In dem IS-Propagandamagazin "Rumiyah" wird für Fahrzeuge als besonders einfach zu besorgende Waffen geworben. Sie seien sogar Messerattentaten vorzuziehen, da man nicht überall sicher mit einem Messer hinkomme, Fahrzeuge jedoch als unbedenklich angesehen würden. Von kleineren Autos wird abgeraten, da sie nicht für das gewünschte Ausmaß an Todesopfern sorgten. Es gelte auch, den Tatort sorgfältig auszuwählen, um einerseits viele Menschen treffen und andererseits zuvor stark beschleunigen zu können. Doppelreifen seien ebenfalls empfehlenswert, um mehr Ungläubige töten zu können.

In Karlsruhe hatte der Terrorverdächtige vor Monaten damit begonnen, den Schlosspark auszukundschaften. Der in Freiburg geborene Deutsche irakischer Eltern war laut Bundesanwaltschaft 2015 und 2016 in den Irak gereist, um sich dort vom IS ausbilden zu lassen. Seit September habe er sich als Fahrer bei Paketdiensten beworfen. Er soll geplant haben, in eine Menschenmenge entlang der Stände an einer Eisfläche zu rasen. In seiner Wohnung wurde islamistische Propaganda sichergestellt. Gegen ihn wurde Untersuchungshaft angeordnet.
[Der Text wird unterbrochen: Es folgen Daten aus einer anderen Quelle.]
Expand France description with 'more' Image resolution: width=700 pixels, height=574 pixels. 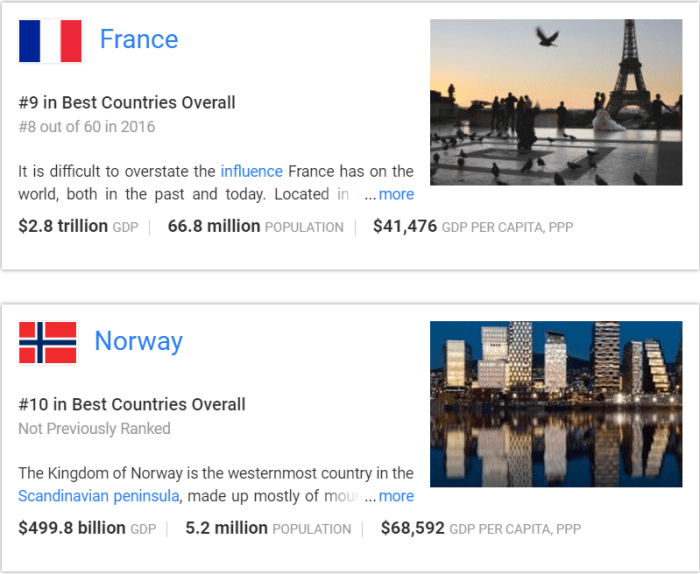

Angesichts der wachsenden Zahl von Angriffen mit Pkw und Lkw begrüßte SPD-Innenexperte Burkhard Lischka Überlegungen der EU, in den nächsten Jahren schrittweise automatisierte Bremssysteme bei Neuwagen einzuführen. "Dies bietet die Chance, nicht nur die Gefahr von Terrorakten mit Kraftfahrzeugen zu minimieren, sondern auch die Zahl von Verkehrstoten zu senken", sagte Lischka unserer Redaktion. Zu einer ehrlichen Diskussion gehöre allerdings, dass derartige Systeme nie völlig manipulationssicher sein dürften.